We as architects have the benefit of a bird’s eye vision of an organization. This is a luxury that not a lot of teams have. We sit where we can trace lines across systems and spot patterns that others might miss.
But the project team in our story? They were deep in the reeds, overworked, short on time, and grinding through manual tasks that drained their energy. From their vantage point, the tool looked like the enemy. And who could blame them? When you’re underwater, you sometimes dream of better scuba gear instead of the shore.
These conversations aren’t about proving someone wrong. They’re about collaboration. You’re not trying to be the smartest guy in the room, you’re trying to help. They know the grind, the details, the day-to-day. You bring the context and the different lens.
They might not be aware of what’s possible or what other teams are doing, and you are not aware of the processes they are using.
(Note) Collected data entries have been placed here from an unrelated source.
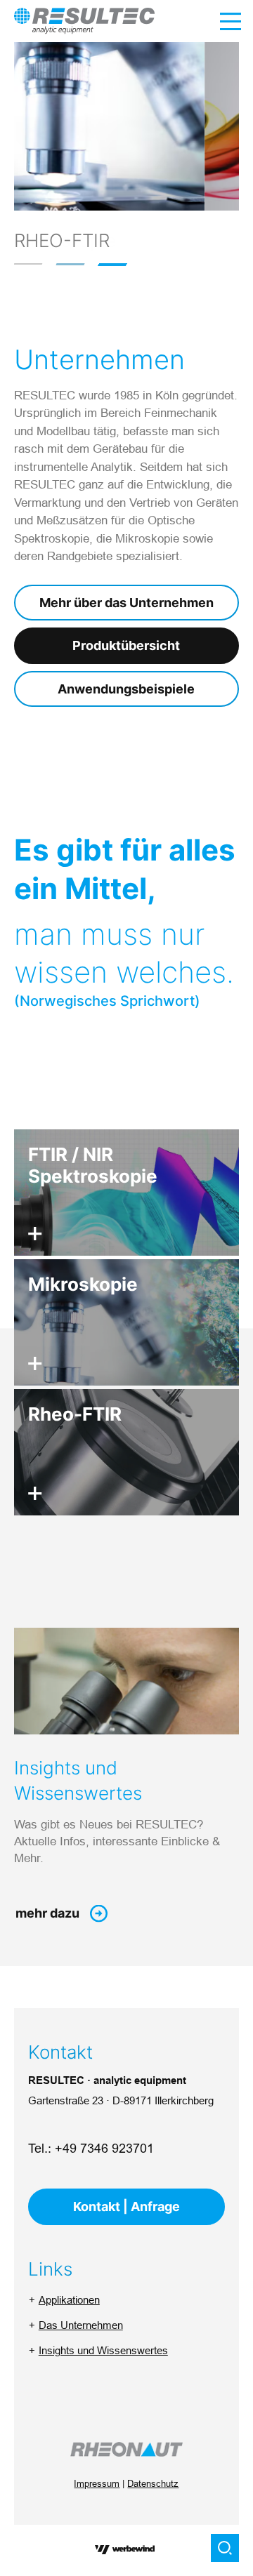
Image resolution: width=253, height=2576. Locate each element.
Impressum (96, 2483)
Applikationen (69, 2300)
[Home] (84, 21)
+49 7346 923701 (104, 2148)
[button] (27, 264)
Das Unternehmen (81, 2325)
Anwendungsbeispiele (126, 689)
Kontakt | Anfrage (126, 2206)
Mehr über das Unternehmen (126, 602)
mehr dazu (47, 1913)
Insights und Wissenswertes (103, 2350)
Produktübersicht (126, 645)
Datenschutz (153, 2483)
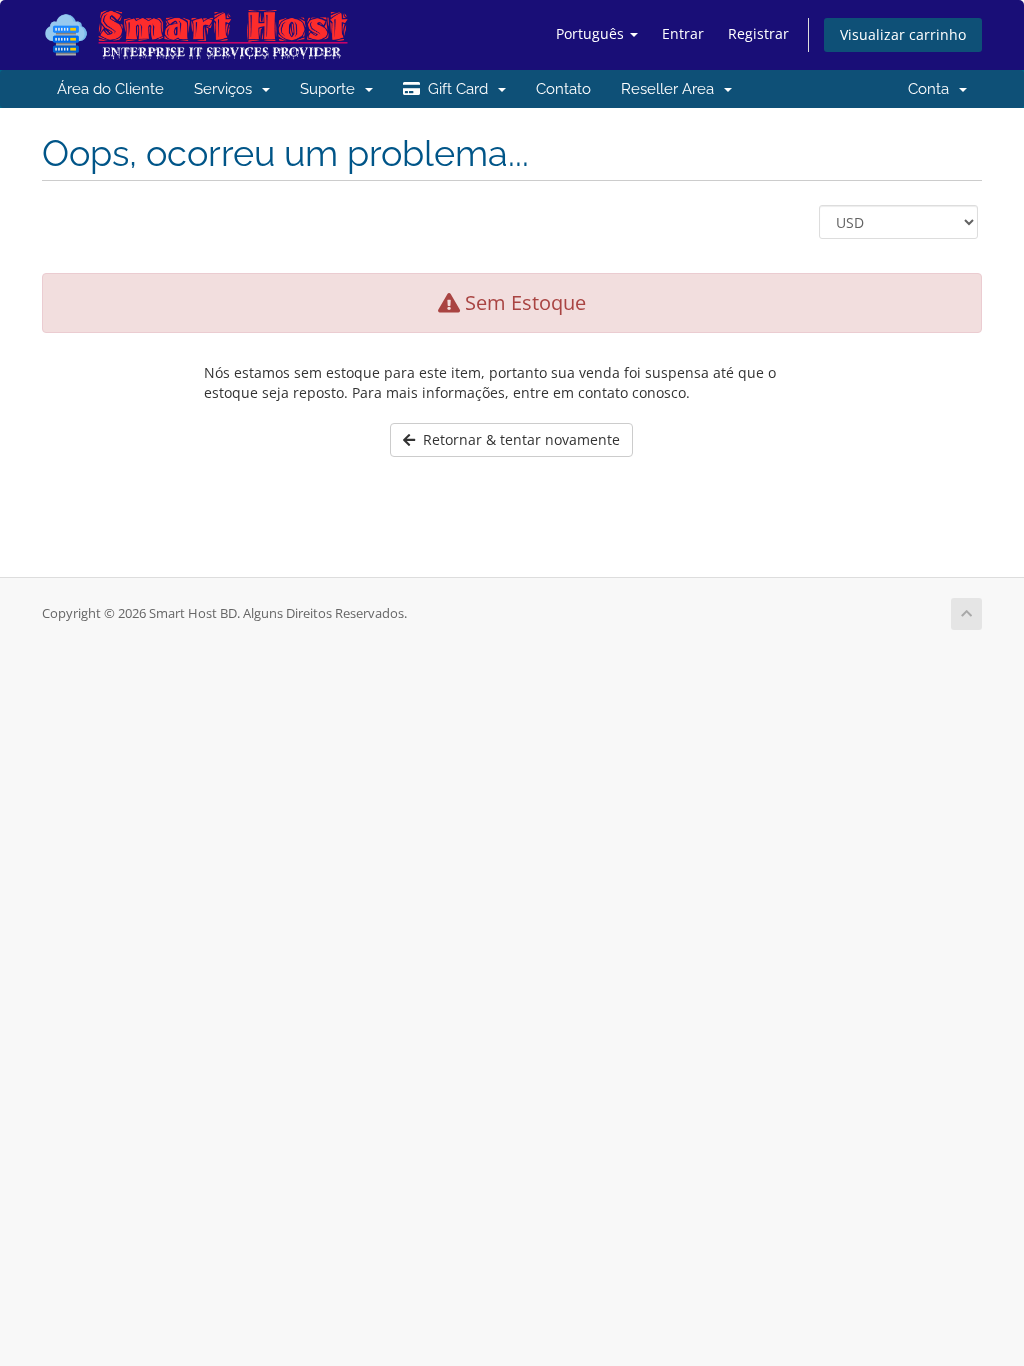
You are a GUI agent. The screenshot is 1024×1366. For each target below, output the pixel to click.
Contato (563, 89)
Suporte (331, 89)
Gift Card (458, 89)
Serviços (227, 89)
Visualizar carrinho (903, 34)
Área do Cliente (110, 89)
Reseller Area (671, 89)
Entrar (683, 33)
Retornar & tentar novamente (517, 439)
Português (592, 33)
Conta (932, 89)
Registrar (758, 33)
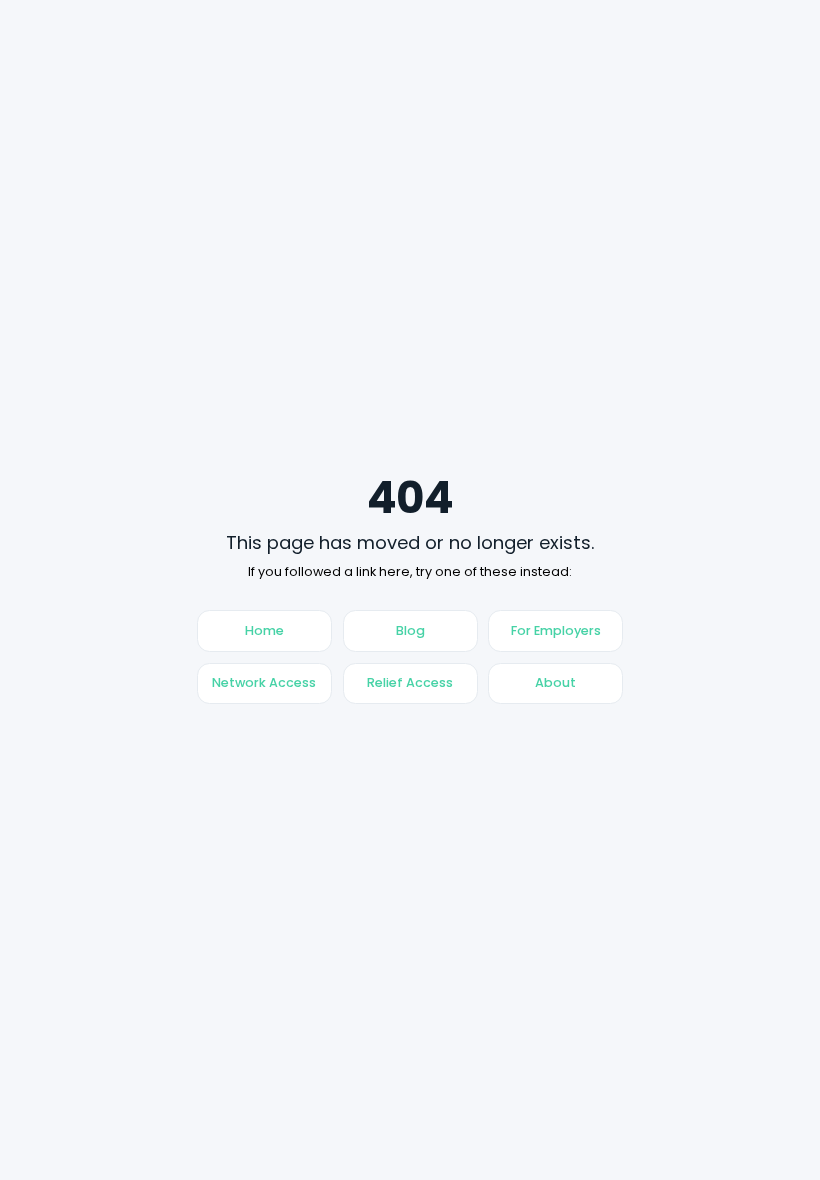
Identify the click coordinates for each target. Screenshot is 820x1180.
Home (264, 630)
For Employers (556, 630)
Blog (410, 630)
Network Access (264, 682)
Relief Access (410, 682)
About (555, 682)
The question behind the question isn’t a challenge. It’s a sanity check. A way to align intent with action.
Why architects keep falling for the trap
We all want to be helpful, especially to a team that seems to be struggling. If they come to you with what looks like a silver-bullet solution, it’s hard to say no.
Telling them they can’t have the new tool, or that their idea might not fix the real issue, feels like letting them down.
It is, however, your job.
Our role isn’t to rubber-stamp requests. It’s to protect the long-term health of the organization. And that means recognizing when a “solution” might actually add more weight to a system that’s already strained.
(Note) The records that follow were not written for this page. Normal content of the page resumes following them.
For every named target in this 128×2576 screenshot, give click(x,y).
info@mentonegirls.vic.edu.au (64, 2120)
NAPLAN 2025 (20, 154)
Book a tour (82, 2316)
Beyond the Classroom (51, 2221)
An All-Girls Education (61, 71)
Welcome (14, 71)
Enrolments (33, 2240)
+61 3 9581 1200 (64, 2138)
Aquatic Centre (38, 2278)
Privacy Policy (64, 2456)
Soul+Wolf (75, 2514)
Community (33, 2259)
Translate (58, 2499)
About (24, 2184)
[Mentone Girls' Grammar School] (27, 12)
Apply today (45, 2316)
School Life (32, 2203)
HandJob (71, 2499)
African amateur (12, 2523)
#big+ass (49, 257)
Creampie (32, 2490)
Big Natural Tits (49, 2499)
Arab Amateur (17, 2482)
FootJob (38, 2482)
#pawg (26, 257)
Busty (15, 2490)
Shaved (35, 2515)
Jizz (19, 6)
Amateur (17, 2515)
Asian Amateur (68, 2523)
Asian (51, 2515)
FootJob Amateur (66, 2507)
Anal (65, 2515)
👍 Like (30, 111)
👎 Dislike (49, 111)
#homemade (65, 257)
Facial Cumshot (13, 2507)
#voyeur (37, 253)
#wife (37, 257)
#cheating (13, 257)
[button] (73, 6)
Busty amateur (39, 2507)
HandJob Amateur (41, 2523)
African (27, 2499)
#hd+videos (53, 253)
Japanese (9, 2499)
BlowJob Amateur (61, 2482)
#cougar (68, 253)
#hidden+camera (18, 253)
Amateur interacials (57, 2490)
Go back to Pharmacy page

A quick fix that doesn’t solve the root cause becomes baggage. And that baggage sticks around for years.
Do the hard thing now, so you don’t have to dig yourself out later.
How to surface the question behind the question.
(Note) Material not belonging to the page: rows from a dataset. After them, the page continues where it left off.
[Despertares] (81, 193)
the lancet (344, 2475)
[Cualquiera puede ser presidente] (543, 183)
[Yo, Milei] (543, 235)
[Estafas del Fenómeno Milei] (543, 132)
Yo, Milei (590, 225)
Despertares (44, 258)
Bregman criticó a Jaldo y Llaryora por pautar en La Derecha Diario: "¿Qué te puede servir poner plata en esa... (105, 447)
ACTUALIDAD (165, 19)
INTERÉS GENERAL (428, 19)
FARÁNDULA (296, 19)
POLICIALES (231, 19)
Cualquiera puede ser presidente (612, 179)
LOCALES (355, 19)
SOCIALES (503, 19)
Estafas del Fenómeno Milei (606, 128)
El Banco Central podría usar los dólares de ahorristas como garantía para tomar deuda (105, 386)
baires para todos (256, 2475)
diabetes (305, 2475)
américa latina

Getting to the real ask takes finesse.
If you come in swinging with, “What are you really trying to achieve?”, people get defensive. It sounds like a challenge. Like you’re poking holes in their thinking.
Same goes for, “It sounds like what you actually want is…” That reads as smug, even if you mean well.
So take a different tack. Ask about their pain points. What’s frustrating? What’s taking time? What feels like it should be easier?
Look for patterns. Oddities. Things that don’t line up. Compare their setup with how other teams work. Look at the rest of the organization.
And when you’ve gathered enough threads, step back and hold them up. _“So the tool’s slow and the work is tedious, and you’re already stretched thin. Would switching tools really fix that, or just add another burden?”
It’s a little like a detective story. You’re not here to interrogate. You’re here to investigate. To ask the quiet questions that lead to real answers.
And you’re not doing it alone. You’re on the same side of the table. Solving the same mystery.
Beneath the Surface
People don’t always ask for what they really need. They ask for what they think will stop the bleeding as fast as possible. That’s human.
Your job is to listen, poke gently at the edges, and find the story underneath… That’s what separates an architect from an administrator.
Sometimes that means you’ll disappoint them in the short term. But if you’ve done your job right, you’ll be solving real issues and not introduce future ones. Because in architecture, the easy answer rarely ages well.